Между читателем и критиком. Пять маленьких рецензий
Издательство «Амфора». Серия: Наша марка, 2004:
Станислав Шуляк. Кастрация; Игорь Гельбах. Утерянный блюм; Алексей Смирнов. Лето навсегда; Василий Аксёнов. Солноворот; Борис Останин. Белые флаги.
«Амфора» не относится
к кашалотам, вроде «Вагриуса» или «Эксмо», но не причислить
её и к мелким рыбёшкам издательского рынка. Её размеры —
средне-крупные, акульи, а положение центристское — и по
размаху, и по условной идеологической нише.
Односложно охарактеризовать весь спектр амфоровской продукции
невозможно. Количество одних только
тематических
серий приближается к двадцати, причём во
многих из них число позиций насчитывает несколько десятков.
«Амфора» консервативно и неприхотливо штампует всевозможные
«Романтические комедии» или
«Кулинарные
страсти»; при удобном случае
оперативно налаживает выпуск бычков в томате (Горчев,
«Сволочи»),
легко заваривает кашу из топора («Господин
Гексоген» Проханова) и охотно вялит несовместимых, казалось бы,
стариков-разбойников (Косинский, Стругацкие, Лимонов...).

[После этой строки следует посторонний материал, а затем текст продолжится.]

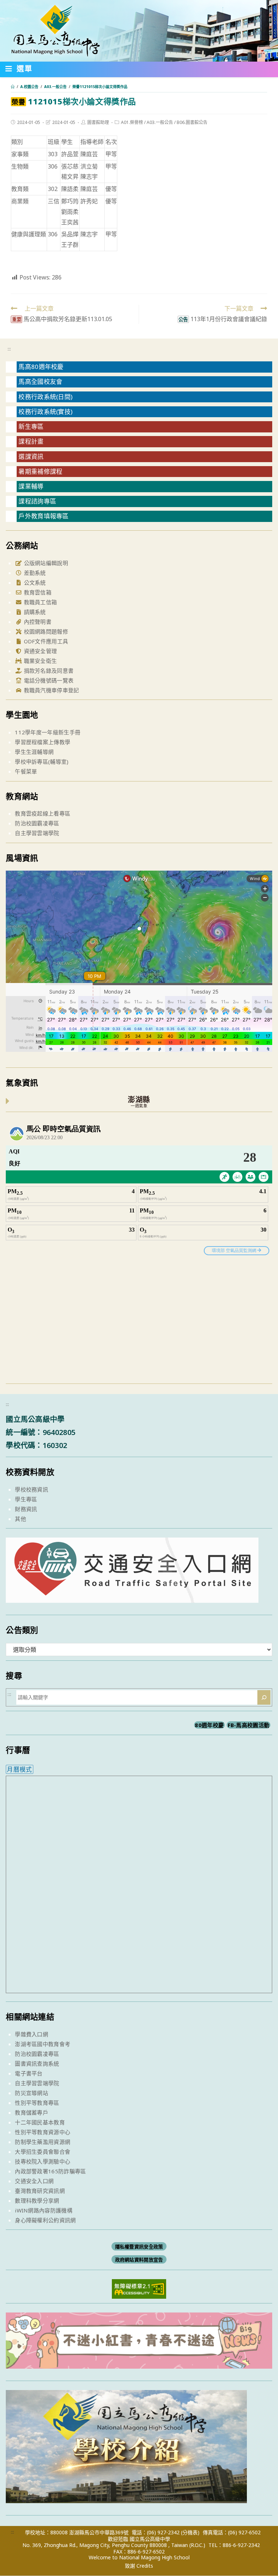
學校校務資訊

Второпях можно решить, будто бы единственный критерий
амфоровской гастрономии — коммерческий расчет, но и у этого правила,
если присмотреться, оказывается слишком много исключений.

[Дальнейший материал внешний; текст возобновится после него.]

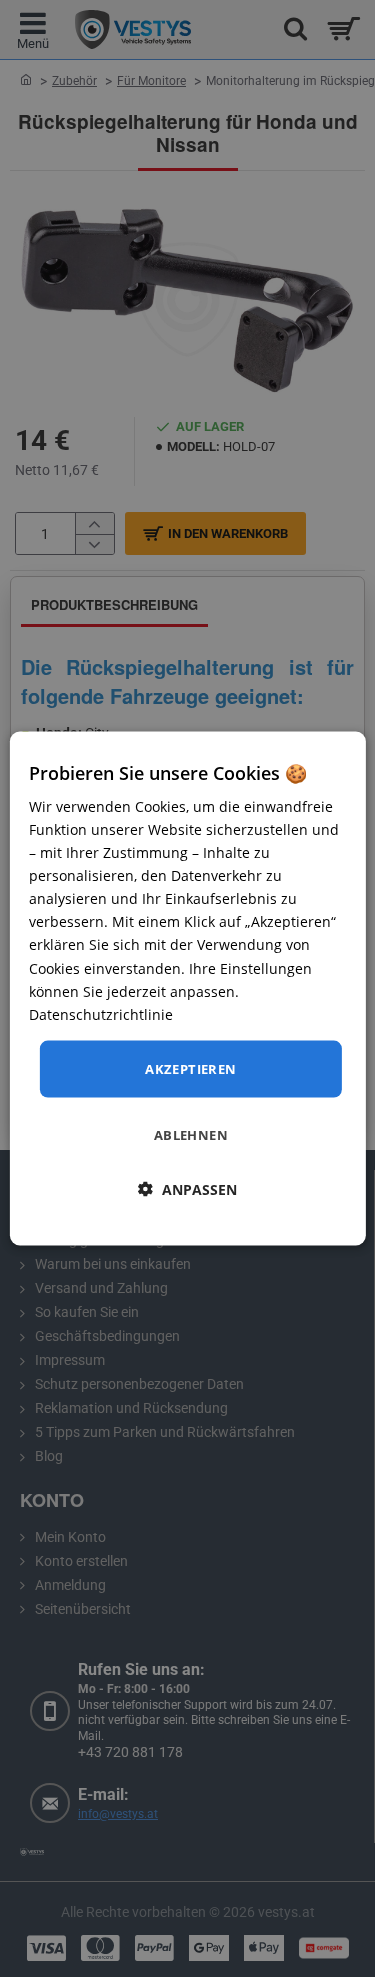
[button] (187, 1189)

Такая же чехарда и с идеологией. Когда-то казалось, что издательство
тяготеет к пресловутому «имперскому стилю» (ближайшее
окружение издательства,
открытое письмо В. В. Путину,
некоторые
«тенденциозные» издания). Но после
(дальнейшие перечисления совершенно произвольны) масштабной
коллаборации с Максом Фраем (собрание сочинений, серия
«Из
книг Макса Фрая»);
взаимной информ-поддержки с «Омом» и «МК в Питере»; после
серий
«Поколение
Y»,
«Новая
волна» и, в довершение ко
всему, недавнего выпуска «ультрасовременного» романа Л.
Горалик и С. Кузнецова
«НЕТ»
подозрения в сколько-то последовательном
консерватизме (равно как и в каких бы то ни было убеждениях вообще)
блаженно самоликвидировались. Стало ясно, что «Амфора»
беспринципна так же, как, скажем, и круг знакомств практически
любого современного человека.
Однако лучше всего политика издательства прослеживается не по
бестселлерам (редкая контора откажется от заведомого куша) — но
именно по срединным, добротным, качественным авторам,
находящихся в его орбите и не гарантирующих своими произведениями
финансового профита. Из таких примерно имён и состоит серия
«Наша марка», которую «Амфора» в прошлом году, казалось,
окончательно забросила, а нынче неожиданно реанимировала выпуском
нескольких более или менее любопытных книг. Вот о них и мы
поговорим.
«Кастрация». Книжку с таким претенциозно-графоманским
названием выпустил некий Станислав Шуляк,
являющийся, по простодушной видимости, графоманом с большим стажем
(уже в нейтральном смысле этого слова — любителем, не
зарабатывающим себе прозой на жизнь). Другую вероятную версию — что
это какой-нибудь хитрый инсайдер, известный в иных ипостасях
и специально для этой своей авантюры надевший маску
неизвестного профана — оставим разрабатывать криминалистам. В книгу
Шуляка вошли два текста: 172-страничная «Кастрация» и
267-страничный «Лука», причём последний датирован 1987–1989
годами. С задней обложки на нас сосредоточенно и хмуро смотрит
автор, похожий на окрепшего Достоевского, в узорчатой шапочке и
цветастом шейном платке. Ещё, в пандан заголовку, там
написано следующее: «Станислав Шуляк — нигилист,
рассудительный циник. Он препарирует своих героев и не оставляет им
надежды (интересное сочетание действий — Е. М.).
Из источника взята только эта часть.